First off, get your sick pigeon on Baytril, now! If your dad doesn't have Baytril, then get a list of what he does have, and post it. Disinfect your loft completely from head to toe with a disinfectant made for pigeons -- I'm thinking your dad probably has some. I think this is a bacterial infection, and it can spread really fast -- so it's important to move quickly on this. 

I just saw that you have a post going about the dove over in the 'found a pigeon or dove' section -- I'll respond over there.


----------



## fantaillover100 (Jan 21, 2011)

okay, Ive put the bird inside and put in on a heat pad


----------



## minimonkey (Apr 7, 2005)

That's a good start. I'm sorry in advance if this sounds condescending, I don't mean it that way.... but I wish you had done that two days ago, when you first posted about the limping and both Dima and I suggested bringing her in. I am glad you've done it now, though, and we'll work from here. 

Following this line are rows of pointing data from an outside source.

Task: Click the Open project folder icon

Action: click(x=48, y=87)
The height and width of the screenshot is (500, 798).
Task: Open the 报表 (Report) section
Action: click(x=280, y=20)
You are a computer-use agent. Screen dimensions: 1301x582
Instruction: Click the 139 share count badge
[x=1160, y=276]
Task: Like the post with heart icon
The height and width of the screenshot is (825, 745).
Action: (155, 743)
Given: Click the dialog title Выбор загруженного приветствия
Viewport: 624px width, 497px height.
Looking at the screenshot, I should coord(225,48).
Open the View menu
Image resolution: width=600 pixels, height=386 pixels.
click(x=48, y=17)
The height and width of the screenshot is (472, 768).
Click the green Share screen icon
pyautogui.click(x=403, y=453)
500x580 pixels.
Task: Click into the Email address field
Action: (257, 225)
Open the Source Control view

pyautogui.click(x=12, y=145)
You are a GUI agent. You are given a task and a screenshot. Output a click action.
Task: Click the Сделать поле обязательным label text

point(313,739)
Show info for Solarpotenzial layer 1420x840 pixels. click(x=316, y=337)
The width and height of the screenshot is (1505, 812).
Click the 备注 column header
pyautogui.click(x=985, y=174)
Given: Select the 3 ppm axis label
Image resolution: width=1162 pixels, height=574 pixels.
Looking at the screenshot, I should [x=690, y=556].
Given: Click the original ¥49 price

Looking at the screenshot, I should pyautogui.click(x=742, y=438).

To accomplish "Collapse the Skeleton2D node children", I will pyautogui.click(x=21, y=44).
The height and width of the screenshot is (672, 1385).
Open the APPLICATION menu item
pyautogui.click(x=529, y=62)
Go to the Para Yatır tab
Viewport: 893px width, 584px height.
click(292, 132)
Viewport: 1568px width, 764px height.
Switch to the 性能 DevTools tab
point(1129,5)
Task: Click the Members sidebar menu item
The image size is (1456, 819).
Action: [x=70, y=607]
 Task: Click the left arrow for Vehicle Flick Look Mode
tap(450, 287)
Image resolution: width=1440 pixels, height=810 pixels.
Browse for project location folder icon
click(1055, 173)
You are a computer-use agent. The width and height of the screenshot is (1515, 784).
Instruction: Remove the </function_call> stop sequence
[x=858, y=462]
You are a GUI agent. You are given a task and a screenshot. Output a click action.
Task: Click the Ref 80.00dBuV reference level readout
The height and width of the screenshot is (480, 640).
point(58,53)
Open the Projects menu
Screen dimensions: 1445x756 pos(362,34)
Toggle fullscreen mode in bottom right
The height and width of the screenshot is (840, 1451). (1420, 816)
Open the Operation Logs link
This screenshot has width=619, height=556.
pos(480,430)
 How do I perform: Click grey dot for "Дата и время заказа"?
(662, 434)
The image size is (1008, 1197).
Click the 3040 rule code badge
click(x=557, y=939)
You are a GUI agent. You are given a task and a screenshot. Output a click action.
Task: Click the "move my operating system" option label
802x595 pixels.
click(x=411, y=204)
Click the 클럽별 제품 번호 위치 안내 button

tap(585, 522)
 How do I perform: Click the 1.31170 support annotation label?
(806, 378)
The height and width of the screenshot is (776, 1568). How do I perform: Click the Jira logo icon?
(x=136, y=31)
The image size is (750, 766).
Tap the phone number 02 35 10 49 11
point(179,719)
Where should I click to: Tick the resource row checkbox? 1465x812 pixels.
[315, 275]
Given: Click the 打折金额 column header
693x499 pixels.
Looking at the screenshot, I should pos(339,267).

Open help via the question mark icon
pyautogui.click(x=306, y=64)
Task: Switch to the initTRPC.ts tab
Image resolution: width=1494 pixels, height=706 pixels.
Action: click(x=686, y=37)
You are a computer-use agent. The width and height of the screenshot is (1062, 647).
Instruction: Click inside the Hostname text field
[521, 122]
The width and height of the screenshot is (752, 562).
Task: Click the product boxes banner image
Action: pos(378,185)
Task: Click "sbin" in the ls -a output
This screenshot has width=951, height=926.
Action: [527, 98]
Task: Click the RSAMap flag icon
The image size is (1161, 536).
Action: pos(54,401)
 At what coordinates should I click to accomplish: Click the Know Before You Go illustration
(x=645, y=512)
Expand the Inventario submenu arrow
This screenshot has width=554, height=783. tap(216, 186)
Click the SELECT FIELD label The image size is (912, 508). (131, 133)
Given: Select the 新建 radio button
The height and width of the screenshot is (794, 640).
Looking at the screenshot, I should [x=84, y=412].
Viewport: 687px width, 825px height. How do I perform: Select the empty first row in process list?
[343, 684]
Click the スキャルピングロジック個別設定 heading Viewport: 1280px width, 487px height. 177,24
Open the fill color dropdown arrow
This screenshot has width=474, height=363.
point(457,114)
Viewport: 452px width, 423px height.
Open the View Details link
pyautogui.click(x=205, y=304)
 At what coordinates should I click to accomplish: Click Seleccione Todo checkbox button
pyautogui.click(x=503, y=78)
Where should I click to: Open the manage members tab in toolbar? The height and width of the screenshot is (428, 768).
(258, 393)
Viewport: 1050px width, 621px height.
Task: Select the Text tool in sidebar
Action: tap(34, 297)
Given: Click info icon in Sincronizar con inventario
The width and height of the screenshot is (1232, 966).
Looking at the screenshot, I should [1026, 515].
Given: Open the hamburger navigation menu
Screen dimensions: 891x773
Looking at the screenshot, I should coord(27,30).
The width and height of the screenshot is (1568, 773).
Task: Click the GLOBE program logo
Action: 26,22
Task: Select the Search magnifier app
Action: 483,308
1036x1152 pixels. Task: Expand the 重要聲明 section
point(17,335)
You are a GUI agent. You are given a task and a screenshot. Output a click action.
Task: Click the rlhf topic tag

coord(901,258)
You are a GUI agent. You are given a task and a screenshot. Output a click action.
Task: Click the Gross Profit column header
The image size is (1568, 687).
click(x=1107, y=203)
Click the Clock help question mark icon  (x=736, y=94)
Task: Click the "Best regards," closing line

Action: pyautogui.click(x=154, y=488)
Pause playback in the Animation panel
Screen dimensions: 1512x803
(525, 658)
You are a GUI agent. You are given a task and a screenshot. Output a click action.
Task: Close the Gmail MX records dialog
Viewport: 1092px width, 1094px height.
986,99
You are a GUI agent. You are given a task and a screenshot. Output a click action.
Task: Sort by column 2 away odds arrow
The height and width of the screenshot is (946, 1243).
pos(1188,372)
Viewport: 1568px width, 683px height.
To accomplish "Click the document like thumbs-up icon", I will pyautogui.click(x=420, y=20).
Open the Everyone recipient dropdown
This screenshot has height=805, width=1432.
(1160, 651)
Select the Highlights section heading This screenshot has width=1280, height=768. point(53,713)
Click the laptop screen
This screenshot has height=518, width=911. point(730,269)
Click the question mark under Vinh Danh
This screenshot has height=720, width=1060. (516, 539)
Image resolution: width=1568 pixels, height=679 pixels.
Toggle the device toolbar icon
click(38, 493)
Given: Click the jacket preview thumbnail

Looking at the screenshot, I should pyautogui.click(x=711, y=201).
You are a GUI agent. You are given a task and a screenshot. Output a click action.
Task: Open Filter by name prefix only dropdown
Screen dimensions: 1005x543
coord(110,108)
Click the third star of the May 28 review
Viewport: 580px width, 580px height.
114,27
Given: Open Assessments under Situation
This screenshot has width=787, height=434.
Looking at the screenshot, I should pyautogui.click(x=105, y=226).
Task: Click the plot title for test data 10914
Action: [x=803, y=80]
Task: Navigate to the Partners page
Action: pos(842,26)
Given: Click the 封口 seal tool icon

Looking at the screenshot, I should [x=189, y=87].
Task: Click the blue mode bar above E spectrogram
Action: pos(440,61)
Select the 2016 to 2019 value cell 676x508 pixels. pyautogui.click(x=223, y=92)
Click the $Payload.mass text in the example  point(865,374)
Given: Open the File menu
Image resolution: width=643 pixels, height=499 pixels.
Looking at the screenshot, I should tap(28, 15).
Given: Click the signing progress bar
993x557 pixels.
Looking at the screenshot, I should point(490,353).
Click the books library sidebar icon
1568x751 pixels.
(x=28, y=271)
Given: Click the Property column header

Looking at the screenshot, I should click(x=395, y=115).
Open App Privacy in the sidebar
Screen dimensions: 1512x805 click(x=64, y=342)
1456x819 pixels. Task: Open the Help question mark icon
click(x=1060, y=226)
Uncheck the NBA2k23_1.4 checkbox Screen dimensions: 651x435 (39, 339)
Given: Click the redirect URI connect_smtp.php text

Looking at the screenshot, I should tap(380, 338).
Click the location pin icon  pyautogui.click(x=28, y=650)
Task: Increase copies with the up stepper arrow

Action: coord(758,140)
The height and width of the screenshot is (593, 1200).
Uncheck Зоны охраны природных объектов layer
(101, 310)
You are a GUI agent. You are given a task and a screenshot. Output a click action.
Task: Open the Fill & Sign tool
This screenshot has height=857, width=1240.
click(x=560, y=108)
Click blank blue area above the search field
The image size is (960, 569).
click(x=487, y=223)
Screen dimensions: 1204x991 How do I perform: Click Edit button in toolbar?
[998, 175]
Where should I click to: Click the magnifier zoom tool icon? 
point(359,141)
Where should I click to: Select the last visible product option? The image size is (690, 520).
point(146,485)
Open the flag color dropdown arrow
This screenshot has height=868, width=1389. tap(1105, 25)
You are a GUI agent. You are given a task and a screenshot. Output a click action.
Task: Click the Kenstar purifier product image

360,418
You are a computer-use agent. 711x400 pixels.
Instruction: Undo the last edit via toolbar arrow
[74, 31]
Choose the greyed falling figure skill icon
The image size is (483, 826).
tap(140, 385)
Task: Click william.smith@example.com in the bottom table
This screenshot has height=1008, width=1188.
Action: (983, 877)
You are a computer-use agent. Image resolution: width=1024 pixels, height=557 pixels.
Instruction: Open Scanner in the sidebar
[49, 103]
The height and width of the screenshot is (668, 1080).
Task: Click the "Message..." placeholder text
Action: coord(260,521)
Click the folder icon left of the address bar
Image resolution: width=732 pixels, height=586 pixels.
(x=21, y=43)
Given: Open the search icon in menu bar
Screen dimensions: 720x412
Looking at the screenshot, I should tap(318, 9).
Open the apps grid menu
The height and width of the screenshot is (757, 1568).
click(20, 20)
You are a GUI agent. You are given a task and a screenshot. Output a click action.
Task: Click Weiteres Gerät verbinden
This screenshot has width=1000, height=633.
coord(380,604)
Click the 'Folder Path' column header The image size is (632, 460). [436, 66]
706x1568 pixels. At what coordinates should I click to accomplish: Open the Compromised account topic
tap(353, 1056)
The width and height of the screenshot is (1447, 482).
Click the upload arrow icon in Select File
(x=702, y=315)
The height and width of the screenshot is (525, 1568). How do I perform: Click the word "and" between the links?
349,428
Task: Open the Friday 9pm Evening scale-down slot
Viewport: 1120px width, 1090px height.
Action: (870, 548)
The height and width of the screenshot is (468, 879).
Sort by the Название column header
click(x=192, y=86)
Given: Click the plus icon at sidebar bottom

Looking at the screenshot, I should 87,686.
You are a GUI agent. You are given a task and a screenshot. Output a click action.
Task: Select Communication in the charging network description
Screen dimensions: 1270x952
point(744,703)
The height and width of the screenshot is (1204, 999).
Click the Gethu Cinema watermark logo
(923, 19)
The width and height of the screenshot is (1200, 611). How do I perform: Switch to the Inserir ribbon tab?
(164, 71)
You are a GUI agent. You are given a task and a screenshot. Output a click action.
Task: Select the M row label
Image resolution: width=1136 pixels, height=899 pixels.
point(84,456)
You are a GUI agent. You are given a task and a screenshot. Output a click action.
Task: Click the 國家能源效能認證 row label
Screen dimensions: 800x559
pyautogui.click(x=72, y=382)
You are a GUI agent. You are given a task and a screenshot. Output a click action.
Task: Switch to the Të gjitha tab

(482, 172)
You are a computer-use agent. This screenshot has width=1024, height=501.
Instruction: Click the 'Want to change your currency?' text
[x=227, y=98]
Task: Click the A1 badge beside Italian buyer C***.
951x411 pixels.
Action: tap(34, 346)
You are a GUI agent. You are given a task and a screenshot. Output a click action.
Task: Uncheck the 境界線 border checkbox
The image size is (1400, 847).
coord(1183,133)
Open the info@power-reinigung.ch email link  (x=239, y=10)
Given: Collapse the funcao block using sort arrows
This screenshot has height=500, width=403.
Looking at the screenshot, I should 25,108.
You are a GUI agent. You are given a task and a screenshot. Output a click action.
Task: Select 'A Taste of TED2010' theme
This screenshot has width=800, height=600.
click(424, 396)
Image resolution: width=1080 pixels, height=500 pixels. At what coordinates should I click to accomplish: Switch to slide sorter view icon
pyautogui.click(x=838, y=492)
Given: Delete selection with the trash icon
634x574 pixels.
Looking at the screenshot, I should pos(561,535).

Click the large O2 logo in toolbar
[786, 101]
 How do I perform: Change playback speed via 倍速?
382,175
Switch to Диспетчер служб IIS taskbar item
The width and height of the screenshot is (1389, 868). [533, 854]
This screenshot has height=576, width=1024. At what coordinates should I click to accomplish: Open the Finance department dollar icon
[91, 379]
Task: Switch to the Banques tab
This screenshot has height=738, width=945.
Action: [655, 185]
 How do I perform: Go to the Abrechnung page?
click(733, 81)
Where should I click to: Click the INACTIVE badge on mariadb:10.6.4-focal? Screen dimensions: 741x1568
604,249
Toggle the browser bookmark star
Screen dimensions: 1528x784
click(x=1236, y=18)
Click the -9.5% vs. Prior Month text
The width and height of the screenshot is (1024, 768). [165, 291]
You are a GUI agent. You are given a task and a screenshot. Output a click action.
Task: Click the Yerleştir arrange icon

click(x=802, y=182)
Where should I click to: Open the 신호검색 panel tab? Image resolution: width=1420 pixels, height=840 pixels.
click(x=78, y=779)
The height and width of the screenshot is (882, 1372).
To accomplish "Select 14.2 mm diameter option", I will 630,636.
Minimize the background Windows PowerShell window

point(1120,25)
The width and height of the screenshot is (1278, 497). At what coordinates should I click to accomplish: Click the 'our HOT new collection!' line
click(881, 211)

I have two concerns -- first, the sick pigeon, and second, the rest of your birds. For future reference, any time a bird looks ill or even injured, you should separate it right away. This really is a "better safe than sorry" sort of situation -- way too many people find this out the hard way. 

If your sick one isn't able to eat, she is going to need to be hand fed --and I really think she needs Baytril now -- and I mean as soon as possible, not in a couple of days.

Please contact your dad and see if he has some. I suspect your bird has either paratyphoid or ecoli, both of which can kill them pretty quickly. The sooner your bird gets on medication, the better. See if your dad has enough Baytril for the whole flock, in case others start showing symptoms. 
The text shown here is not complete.